According to Gonzalez, the Guatemalan government was comprised of “corruption, injustice, and human rights violations” stemming from an extremely unequal distribution of wealth. This system spurned widespread civilian discontent.
“As a response to the inequality, many activists were working to change the system of injustice,” Gonzalez said. “As a result the army began a campaign of persecution. The government and army began murdering and torturing everyone who rose up.”
The persecution eventually spread to Gonzalez’s village of Santa Maria Tzeja. On Feb. 15, 1982, an army patrol entered the community and massacred 15 people. Among these casualties were several of Gonzalez’s family members.
“In the massacre, my mother, one daughter, my brother-in-law and six cousins were killed, as well as other members of the community,” Gonzalez said.
Fearing for their lives, the survivors of the Santa Maria Tzeja massacre fled to Mexico. They spent the next 12 years living in camps alongside 46,000 other refugees, attempting to rebuild their broken community. It was not until May 3, 1999, that Gonzalez and his fellow survivors were able to return to their Guatemalan village.
“Thanks to the hard work of the entire community, we were able to rebuild much of what was there before,” Gonzalez said.
Gonzalez now seeks retribution from the Guatemalan government for the injustices against his people. Survivors from ten villages have formed the Association for Peace and Reconciliation, an organization dedicated to improving civil rights in Guatemala.
“We have filed a criminal complaint with the Ministry of Justice. Currently, the justice ministry is in the process of collecting eyewitness testimonies of the survivors,” Gonzalez said.
The charges filed by the Association for Peace and Reconciliation are directed at former military dictator Romeo Lucas Garcia. Garcia is charged with “genocide and crimes against humanity,” according to Gonzalez.
And while their chances for success are not good, the group of survivors refuses to cease their efforts.
“I am impressed that they are going ahead with the case knowing their chances of something coming of it are slim,” said Marcie Ley, coordinator for The Committee on U.S.-Latin American Relations, who organized the event.
“They were willing to go through all that work because it’s so important to them,” Ley added.
Abby Benedict grad said, “I was left with the overall realization that these people didn’t have a choice, how desperate they were. They didn’t have police to go to and they couldn’t depend on their government.”
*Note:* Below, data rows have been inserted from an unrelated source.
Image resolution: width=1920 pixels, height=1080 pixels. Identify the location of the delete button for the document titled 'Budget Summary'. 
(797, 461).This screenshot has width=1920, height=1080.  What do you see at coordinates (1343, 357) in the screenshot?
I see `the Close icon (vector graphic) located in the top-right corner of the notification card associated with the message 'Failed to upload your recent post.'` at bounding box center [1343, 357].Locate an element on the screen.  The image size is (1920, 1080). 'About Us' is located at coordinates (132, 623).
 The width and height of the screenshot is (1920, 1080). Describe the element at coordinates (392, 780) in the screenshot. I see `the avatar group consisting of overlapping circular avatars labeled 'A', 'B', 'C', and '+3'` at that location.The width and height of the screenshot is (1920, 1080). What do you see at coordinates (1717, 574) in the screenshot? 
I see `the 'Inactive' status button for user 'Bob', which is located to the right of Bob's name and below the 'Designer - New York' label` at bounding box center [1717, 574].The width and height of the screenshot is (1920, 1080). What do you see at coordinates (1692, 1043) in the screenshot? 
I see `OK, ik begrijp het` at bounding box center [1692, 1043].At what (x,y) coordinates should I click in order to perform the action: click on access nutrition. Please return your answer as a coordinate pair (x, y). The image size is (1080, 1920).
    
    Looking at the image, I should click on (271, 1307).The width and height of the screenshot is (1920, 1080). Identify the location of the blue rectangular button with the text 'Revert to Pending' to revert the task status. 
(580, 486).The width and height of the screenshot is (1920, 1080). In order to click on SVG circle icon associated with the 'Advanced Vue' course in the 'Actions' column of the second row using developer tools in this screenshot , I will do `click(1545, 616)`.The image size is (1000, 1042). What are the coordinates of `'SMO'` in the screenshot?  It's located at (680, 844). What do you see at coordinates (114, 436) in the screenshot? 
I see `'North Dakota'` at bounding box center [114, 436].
“It seems like the United States should be doing more, getting more involved in what is going on there,” Hsien-Kai Tan ’01 said.
Gonzalez hoped his talk would inspire students to get involved in the Guatemalan civil rights movement.
“I hope that the people that learn about this here at Cornell tell others, become involved, and support those of us in Guatemala that are fighting for justice,” Gonzalez said.
“Then this kind of thing will never happen again,” Gonzalez added.
Gonzalez is speaking today in Uris 153 at 12:15 p.m. as part of the Latin American studies luncheon series. This luncheon is free and open to the public.